One study found that video games induce a dopamine surge comparable to amphetamine use: dopamine fever accompanies both gambling and drug addiction. The child cannot predict when they will receive points or move to another level, so their dopaminergic neurons continue to fire, and they stick to the chair.

In the case of children, even with strict dosage, we still get addiction. Even if a child does not play too much, they still “mentally” remain in the game. In a dream, they see playful images. In this state, it is generally difficult for them to focus on their studies.

#2 – The Zeigarnik Effect

gamer

The psychological “Zeigarnik Effect” was named after the founder of Russian pathopsychology, Bluma Wolfovna Zeigarnik. Thanks to the research of Zeigarnik and Kurt Levin in the middle of the 20th century, it was proved that:

Incomplete actions are remembered better than completed ones.

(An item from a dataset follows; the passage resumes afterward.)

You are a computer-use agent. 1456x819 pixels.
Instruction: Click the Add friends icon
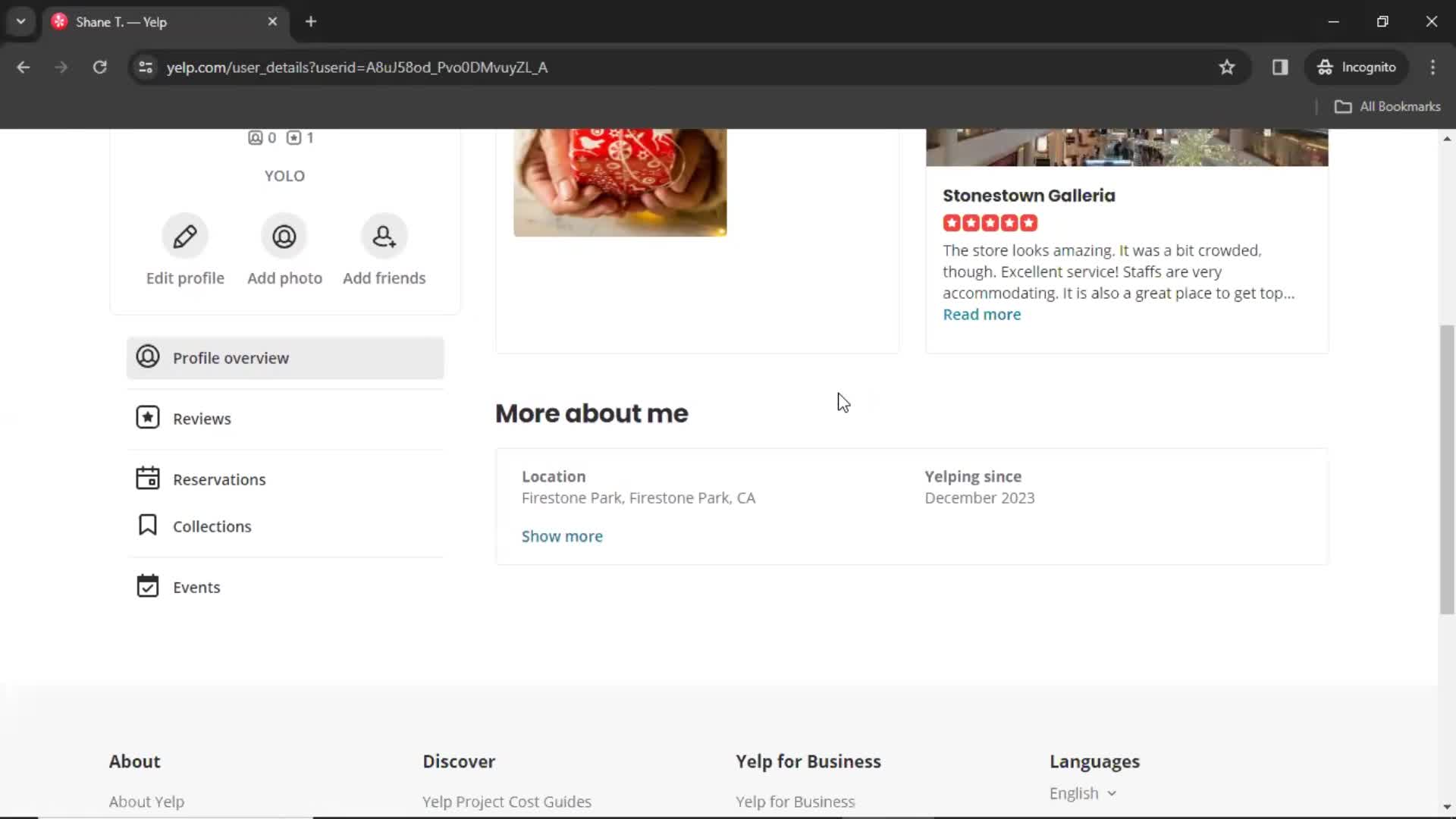(x=384, y=235)

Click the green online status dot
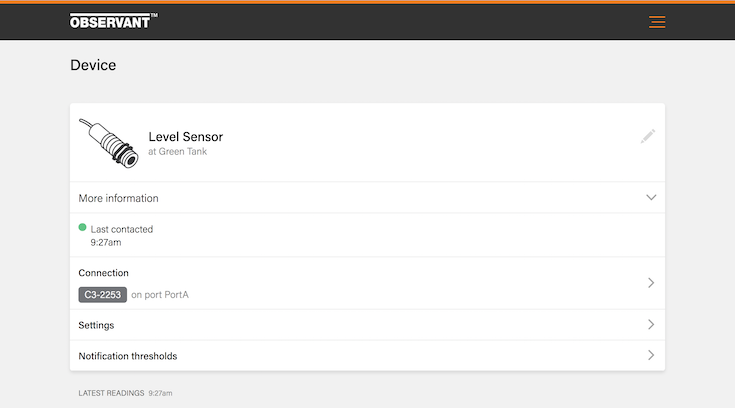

In their experiments, the creative activity of the children was interrupted, and they were offered another activity. If the rest of the potential was not realized, the children at the first opportunity tried to complete the unfinished business. On average, uncompleted actions in healthy children were recalled 90% better than completed ones.

Parallels can easily be drawn with the passage of countless levels – in all video games, there is a manipulation of the principle of incompleteness.

Similarly, the attraction to video games can be explained by the “law of incomplete gestalt.” Gestalt therapy is a direction of psychotherapy that took shape in the middle of the last century. Without going into the jungle of theoretical psychology, we can say that gestalt is a holistic image of a situation.

A close to the academic definition of gestalt, translated from scientific into English, sounds something like this: “Gestalt is an integral structure in the field of interaction between the environment and a person, covering the gap between the emergence of a need and its satisfaction.” A person has a natural inner need to “complete the gestalt,” that is, to embrace a holistic image.

The never-ending gestalt in the form of an unrealizable ephemeral goal of becoming an 80th level elf has an extremely destructive effect on the child’s psyche, their ability to set goals and achieve them in real life.